Stated problem
Rewrite the part of the entries that opens with the line containing "will (x=862, y=43)." and closes with the line containing "Select the Size", both lines included. Swap "dropdown" for "drop-down" and leave everything else unchanged.

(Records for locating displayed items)

......

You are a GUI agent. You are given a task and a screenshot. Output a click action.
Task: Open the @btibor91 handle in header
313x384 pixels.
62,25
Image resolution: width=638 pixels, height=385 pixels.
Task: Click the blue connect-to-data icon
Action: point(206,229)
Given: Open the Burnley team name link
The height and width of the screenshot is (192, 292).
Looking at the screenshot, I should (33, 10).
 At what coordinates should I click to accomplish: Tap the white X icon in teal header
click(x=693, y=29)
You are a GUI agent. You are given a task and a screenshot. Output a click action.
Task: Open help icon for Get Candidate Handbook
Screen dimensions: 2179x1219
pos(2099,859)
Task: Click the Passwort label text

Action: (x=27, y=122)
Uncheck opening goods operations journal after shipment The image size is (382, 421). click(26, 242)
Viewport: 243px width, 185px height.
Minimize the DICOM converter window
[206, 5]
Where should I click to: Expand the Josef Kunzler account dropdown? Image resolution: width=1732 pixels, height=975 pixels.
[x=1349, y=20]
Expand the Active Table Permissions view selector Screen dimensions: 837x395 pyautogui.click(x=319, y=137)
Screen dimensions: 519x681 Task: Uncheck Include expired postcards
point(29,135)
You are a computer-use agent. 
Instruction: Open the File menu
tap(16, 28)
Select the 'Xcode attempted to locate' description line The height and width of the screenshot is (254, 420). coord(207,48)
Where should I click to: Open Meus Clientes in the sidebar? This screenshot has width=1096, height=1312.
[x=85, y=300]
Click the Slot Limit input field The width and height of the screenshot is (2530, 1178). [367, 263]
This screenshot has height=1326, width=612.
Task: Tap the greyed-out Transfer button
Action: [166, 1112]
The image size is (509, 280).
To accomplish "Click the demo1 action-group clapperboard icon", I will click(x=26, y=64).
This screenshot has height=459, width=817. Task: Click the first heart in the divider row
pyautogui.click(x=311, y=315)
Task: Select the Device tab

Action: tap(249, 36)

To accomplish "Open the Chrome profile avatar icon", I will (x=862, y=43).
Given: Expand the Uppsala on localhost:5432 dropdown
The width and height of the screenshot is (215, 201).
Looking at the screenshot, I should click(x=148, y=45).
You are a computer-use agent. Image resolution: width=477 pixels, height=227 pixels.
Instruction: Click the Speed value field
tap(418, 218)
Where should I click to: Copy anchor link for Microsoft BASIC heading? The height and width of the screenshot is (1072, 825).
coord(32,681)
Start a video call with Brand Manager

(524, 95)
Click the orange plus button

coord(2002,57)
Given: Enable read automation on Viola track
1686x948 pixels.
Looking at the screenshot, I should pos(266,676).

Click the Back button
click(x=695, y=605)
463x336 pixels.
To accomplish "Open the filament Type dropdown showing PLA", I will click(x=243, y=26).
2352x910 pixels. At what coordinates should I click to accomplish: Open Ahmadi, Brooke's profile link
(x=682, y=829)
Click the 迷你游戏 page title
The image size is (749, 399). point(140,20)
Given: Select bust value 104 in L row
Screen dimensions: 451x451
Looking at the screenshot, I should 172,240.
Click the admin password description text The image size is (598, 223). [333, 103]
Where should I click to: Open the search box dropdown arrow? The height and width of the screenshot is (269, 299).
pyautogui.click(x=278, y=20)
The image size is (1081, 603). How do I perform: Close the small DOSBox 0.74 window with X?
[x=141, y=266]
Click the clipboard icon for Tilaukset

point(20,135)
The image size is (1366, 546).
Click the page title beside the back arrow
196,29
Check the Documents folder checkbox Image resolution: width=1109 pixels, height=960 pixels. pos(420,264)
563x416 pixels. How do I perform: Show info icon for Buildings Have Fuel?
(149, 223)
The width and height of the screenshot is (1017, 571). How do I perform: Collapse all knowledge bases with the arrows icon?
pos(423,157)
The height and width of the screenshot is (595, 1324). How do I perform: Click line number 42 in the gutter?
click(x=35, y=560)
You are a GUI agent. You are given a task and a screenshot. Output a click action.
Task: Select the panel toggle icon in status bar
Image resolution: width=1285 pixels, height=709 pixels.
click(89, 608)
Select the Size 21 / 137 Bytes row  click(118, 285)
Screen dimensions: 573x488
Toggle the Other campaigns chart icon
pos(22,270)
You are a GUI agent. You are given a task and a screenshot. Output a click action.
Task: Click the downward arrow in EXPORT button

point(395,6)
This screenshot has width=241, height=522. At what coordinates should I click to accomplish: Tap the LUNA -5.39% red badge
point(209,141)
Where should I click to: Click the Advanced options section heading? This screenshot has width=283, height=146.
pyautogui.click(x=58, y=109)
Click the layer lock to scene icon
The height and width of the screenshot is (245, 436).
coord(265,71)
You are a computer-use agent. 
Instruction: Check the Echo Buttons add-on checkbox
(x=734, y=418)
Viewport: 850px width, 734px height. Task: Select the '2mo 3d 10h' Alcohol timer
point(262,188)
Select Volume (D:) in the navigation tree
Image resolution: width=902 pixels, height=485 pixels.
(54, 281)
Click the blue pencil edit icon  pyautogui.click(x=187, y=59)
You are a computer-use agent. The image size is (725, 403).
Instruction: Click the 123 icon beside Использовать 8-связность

......

Solution to this exercise
To accomplish "Open the Chrome profile avatar icon", I will (x=862, y=43).
Given: Expand the Uppsala on localhost:5432 drop-down
The width and height of the screenshot is (215, 201).
Looking at the screenshot, I should click(x=148, y=45).
You are a computer-use agent. Image resolution: width=477 pixels, height=227 pixels.
Instruction: Click the Speed value field
tap(418, 218)
Where should I click to: Copy anchor link for Microsoft BASIC heading? The height and width of the screenshot is (1072, 825).
coord(32,681)
Start a video call with Brand Manager

(524, 95)
Click the orange plus button

coord(2002,57)
Given: Enable read automation on Viola track
1686x948 pixels.
Looking at the screenshot, I should pos(266,676).

Click the Back button
click(x=695, y=605)
463x336 pixels.
To accomplish "Open the filament Type drop-down showing PLA", I will click(x=243, y=26).
2352x910 pixels. At what coordinates should I click to accomplish: Open Ahmadi, Brooke's profile link
(x=682, y=829)
Click the 迷你游戏 page title
The image size is (749, 399). point(140,20)
Given: Select bust value 104 in L row
Screen dimensions: 451x451
Looking at the screenshot, I should 172,240.
Click the admin password description text The image size is (598, 223). [333, 103]
Where should I click to: Open the search box drop-down arrow? The height and width of the screenshot is (269, 299).
pyautogui.click(x=278, y=20)
The image size is (1081, 603). How do I perform: Close the small DOSBox 0.74 window with X?
[x=141, y=266]
Click the clipboard icon for Tilaukset

point(20,135)
The image size is (1366, 546).
Click the page title beside the back arrow
196,29
Check the Documents folder checkbox Image resolution: width=1109 pixels, height=960 pixels. pos(420,264)
563x416 pixels. How do I perform: Show info icon for Buildings Have Fuel?
(149, 223)
The width and height of the screenshot is (1017, 571). How do I perform: Collapse all knowledge bases with the arrows icon?
pos(423,157)
The height and width of the screenshot is (595, 1324). How do I perform: Click line number 42 in the gutter?
click(x=35, y=560)
You are a GUI agent. You are given a task and a screenshot. Output a click action.
Task: Select the panel toggle icon in status bar
Image resolution: width=1285 pixels, height=709 pixels.
click(89, 608)
Select the Size 21 / 137 Bytes row  click(118, 285)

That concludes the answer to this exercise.